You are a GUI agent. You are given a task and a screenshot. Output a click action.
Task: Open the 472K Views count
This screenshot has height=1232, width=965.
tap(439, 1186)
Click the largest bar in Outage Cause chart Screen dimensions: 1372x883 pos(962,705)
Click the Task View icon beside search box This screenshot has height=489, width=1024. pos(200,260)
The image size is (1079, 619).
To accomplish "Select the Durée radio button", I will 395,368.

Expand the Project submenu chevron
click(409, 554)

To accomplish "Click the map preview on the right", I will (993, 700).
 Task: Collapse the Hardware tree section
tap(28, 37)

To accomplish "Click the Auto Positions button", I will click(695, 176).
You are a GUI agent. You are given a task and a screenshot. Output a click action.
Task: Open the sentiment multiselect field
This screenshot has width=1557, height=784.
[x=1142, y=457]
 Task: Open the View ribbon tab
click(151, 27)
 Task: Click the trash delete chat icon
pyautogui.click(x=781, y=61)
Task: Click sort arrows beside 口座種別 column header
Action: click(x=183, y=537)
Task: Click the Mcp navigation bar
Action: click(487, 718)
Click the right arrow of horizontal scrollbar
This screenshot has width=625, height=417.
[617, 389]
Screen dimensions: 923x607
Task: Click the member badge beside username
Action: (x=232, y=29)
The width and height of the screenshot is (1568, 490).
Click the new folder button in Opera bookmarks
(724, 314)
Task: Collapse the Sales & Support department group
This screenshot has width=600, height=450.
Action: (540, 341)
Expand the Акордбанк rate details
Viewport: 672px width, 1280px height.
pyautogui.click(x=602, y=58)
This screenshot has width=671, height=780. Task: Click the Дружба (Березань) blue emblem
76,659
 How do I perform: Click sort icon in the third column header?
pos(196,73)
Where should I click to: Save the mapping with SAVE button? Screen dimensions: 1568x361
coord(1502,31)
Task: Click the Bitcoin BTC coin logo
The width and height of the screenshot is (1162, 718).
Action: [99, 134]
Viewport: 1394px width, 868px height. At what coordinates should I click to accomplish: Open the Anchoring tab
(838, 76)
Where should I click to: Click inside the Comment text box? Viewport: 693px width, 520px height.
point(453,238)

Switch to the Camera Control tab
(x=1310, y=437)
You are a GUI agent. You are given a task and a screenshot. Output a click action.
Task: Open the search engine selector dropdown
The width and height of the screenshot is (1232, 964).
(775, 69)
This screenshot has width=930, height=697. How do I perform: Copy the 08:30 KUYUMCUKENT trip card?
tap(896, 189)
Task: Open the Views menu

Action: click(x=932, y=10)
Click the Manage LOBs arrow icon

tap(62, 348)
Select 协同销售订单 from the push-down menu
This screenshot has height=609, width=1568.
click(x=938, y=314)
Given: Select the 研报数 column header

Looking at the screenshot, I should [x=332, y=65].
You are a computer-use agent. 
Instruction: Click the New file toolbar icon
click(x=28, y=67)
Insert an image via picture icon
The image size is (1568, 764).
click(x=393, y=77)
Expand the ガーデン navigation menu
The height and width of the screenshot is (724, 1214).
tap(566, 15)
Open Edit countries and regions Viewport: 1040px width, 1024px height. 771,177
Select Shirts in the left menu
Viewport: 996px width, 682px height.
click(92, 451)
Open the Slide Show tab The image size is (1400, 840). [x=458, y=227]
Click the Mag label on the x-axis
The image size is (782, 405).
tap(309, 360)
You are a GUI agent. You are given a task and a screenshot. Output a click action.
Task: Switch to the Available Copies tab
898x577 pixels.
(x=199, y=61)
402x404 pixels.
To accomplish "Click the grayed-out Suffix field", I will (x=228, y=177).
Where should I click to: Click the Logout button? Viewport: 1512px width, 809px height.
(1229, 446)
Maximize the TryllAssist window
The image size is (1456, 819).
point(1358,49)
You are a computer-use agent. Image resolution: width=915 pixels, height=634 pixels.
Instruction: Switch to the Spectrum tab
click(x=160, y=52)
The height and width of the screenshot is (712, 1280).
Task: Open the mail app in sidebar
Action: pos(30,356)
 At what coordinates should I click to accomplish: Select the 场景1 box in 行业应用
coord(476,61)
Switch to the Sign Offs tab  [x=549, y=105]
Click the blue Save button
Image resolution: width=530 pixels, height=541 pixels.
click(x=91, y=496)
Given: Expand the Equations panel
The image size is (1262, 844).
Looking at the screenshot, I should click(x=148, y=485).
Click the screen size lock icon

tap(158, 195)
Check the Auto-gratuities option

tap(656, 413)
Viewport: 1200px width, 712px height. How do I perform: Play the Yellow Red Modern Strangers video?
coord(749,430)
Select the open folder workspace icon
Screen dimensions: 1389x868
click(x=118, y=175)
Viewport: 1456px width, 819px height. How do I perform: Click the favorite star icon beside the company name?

□ □ □ □

_Work to do_: Render every line of the material above as a Markdown table with the columns Row and Line, numbering the rows in order and leaving out blank lines.

_Response below_:
| Row | Line |
|---|---|
| 1 | You are a GUI agent. You are given a task and a screenshot. Output a click action. |
| 2 | Task: Open the 472K Views count |
| 3 | This screenshot has height=1232, width=965. |
| 4 | tap(439, 1186) |
| 5 | Click the largest bar in Outage Cause chart Screen dimensions: 1372x883 pos(962,705) |
| 6 | Click the Task View icon beside search box This screenshot has height=489, width=1024. pos(200,260) |
| 7 | The image size is (1079, 619). |
| 8 | To accomplish "Select the Durée radio button", I will 395,368. |
| 9 | Expand the Project submenu chevron |
| 10 | click(409, 554) |
| 11 | To accomplish "Click the map preview on the right", I will (993, 700). |
| 12 |  Task: Collapse the Hardware tree section |
| 13 | tap(28, 37) |
| 14 | To accomplish "Click the Auto Positions button", I will click(695, 176). |
| 15 | You are a GUI agent. You are given a task and a screenshot. Output a click action. |
| 16 | Task: Open the sentiment multiselect field |
| 17 | This screenshot has width=1557, height=784. |
| 18 | [x=1142, y=457] |
| 19 |  Task: Open the View ribbon tab |
| 20 | click(151, 27) |
| 21 |  Task: Click the trash delete chat icon |
| 22 | pyautogui.click(x=781, y=61) |
| 23 | Task: Click sort arrows beside 口座種別 column header |
| 24 | Action: click(x=183, y=537) |
| 25 | Task: Click the Mcp navigation bar |
| 26 | Action: click(487, 718) |
| 27 | Click the right arrow of horizontal scrollbar |
| 28 | This screenshot has width=625, height=417. |
| 29 | [617, 389] |
| 30 | Screen dimensions: 923x607 |
| 31 | Task: Click the member badge beside username |
| 32 | Action: (x=232, y=29) |
| 33 | The width and height of the screenshot is (1568, 490). |
| 34 | Click the new folder button in Opera bookmarks |
| 35 | (724, 314) |
| 36 | Task: Collapse the Sales & Support department group |
| 37 | This screenshot has width=600, height=450. |
| 38 | Action: (540, 341) |
| 39 | Expand the Акордбанк rate details |
| 40 | Viewport: 672px width, 1280px height. |
| 41 | pyautogui.click(x=602, y=58) |
| 42 | This screenshot has width=671, height=780. Task: Click the Дружба (Березань) blue emblem |
| 43 | 76,659 |
| 44 |  How do I perform: Click sort icon in the third column header? |
| 45 | pos(196,73) |
| 46 | Where should I click to: Save the mapping with SAVE button? Screen dimensions: 1568x361 |
| 47 | coord(1502,31) |
| 48 | Task: Click the Bitcoin BTC coin logo |
| 49 | The width and height of the screenshot is (1162, 718). |
| 50 | Action: [99, 134] |
| 51 | Viewport: 1394px width, 868px height. At what coordinates should I click to accomplish: Open the Anchoring tab |
| 52 | (838, 76) |
| 53 | Where should I click to: Click inside the Comment text box? Viewport: 693px width, 520px height. |
| 54 | point(453,238) |
| 55 | Switch to the Camera Control tab |
| 56 | (x=1310, y=437) |
| 57 | You are a GUI agent. You are given a task and a screenshot. Output a click action. |
| 58 | Task: Open the search engine selector dropdown |
| 59 | The width and height of the screenshot is (1232, 964). |
| 60 | (775, 69) |
| 61 | This screenshot has width=930, height=697. How do I perform: Copy the 08:30 KUYUMCUKENT trip card? |
| 62 | tap(896, 189) |
| 63 | Task: Open the Views menu |
| 64 | Action: click(x=932, y=10) |
| 65 | Click the Manage LOBs arrow icon |
| 66 | tap(62, 348) |
| 67 | Select 协同销售订单 from the push-down menu |
| 68 | This screenshot has height=609, width=1568. |
| 69 | click(x=938, y=314) |
| 70 | Given: Select the 研报数 column header |
| 71 | Looking at the screenshot, I should [x=332, y=65]. |
| 72 | You are a computer-use agent.  |
| 73 | Instruction: Click the New file toolbar icon |
| 74 | click(x=28, y=67) |
| 75 | Insert an image via picture icon |
| 76 | The image size is (1568, 764). |
| 77 | click(x=393, y=77) |
| 78 | Expand the ガーデン navigation menu |
| 79 | The height and width of the screenshot is (724, 1214). |
| 80 | tap(566, 15) |
| 81 | Open Edit countries and regions Viewport: 1040px width, 1024px height. 771,177 |
| 82 | Select Shirts in the left menu |
| 83 | Viewport: 996px width, 682px height. |
| 84 | click(92, 451) |
| 85 | Open the Slide Show tab The image size is (1400, 840). [x=458, y=227] |
| 86 | Click the Mag label on the x-axis |
| 87 | The image size is (782, 405). |
| 88 | tap(309, 360) |
| 89 | You are a GUI agent. You are given a task and a screenshot. Output a click action. |
| 90 | Task: Switch to the Available Copies tab |
| 91 | 898x577 pixels. |
| 92 | (x=199, y=61) |
| 93 | 402x404 pixels. |
| 94 | To accomplish "Click the grayed-out Suffix field", I will (x=228, y=177). |
| 95 | Where should I click to: Click the Logout button? Viewport: 1512px width, 809px height. |
| 96 | (1229, 446) |
| 97 | Maximize the TryllAssist window |
| 98 | The image size is (1456, 819). |
| 99 | point(1358,49) |
| 100 | You are a computer-use agent. Image resolution: width=915 pixels, height=634 pixels. |
| 101 | Instruction: Switch to the Spectrum tab |
| 102 | click(x=160, y=52) |
| 103 | The height and width of the screenshot is (712, 1280). |
| 104 | Task: Open the mail app in sidebar |
| 105 | Action: pos(30,356) |
| 106 |  At what coordinates should I click to accomplish: Select the 场景1 box in 行业应用 |
| 107 | coord(476,61) |
| 108 | Switch to the Sign Offs tab  [x=549, y=105] |
| 109 | Click the blue Save button |
| 110 | Image resolution: width=530 pixels, height=541 pixels. |
| 111 | click(x=91, y=496) |
| 112 | Given: Expand the Equations panel |
| 113 | The image size is (1262, 844). |
| 114 | Looking at the screenshot, I should click(x=148, y=485). |
| 115 | Click the screen size lock icon |
| 116 | tap(158, 195) |
| 117 | Check the Auto-gratuities option |
| 118 | tap(656, 413) |
| 119 | Viewport: 1200px width, 712px height. How do I perform: Play the Yellow Red Modern Strangers video? |
| 120 | coord(749,430) |
| 121 | Select the open folder workspace icon |
| 122 | Screen dimensions: 1389x868 |
| 123 | click(x=118, y=175) |
| 124 | Viewport: 1456px width, 819px height. How do I perform: Click the favorite star icon beside the company name? |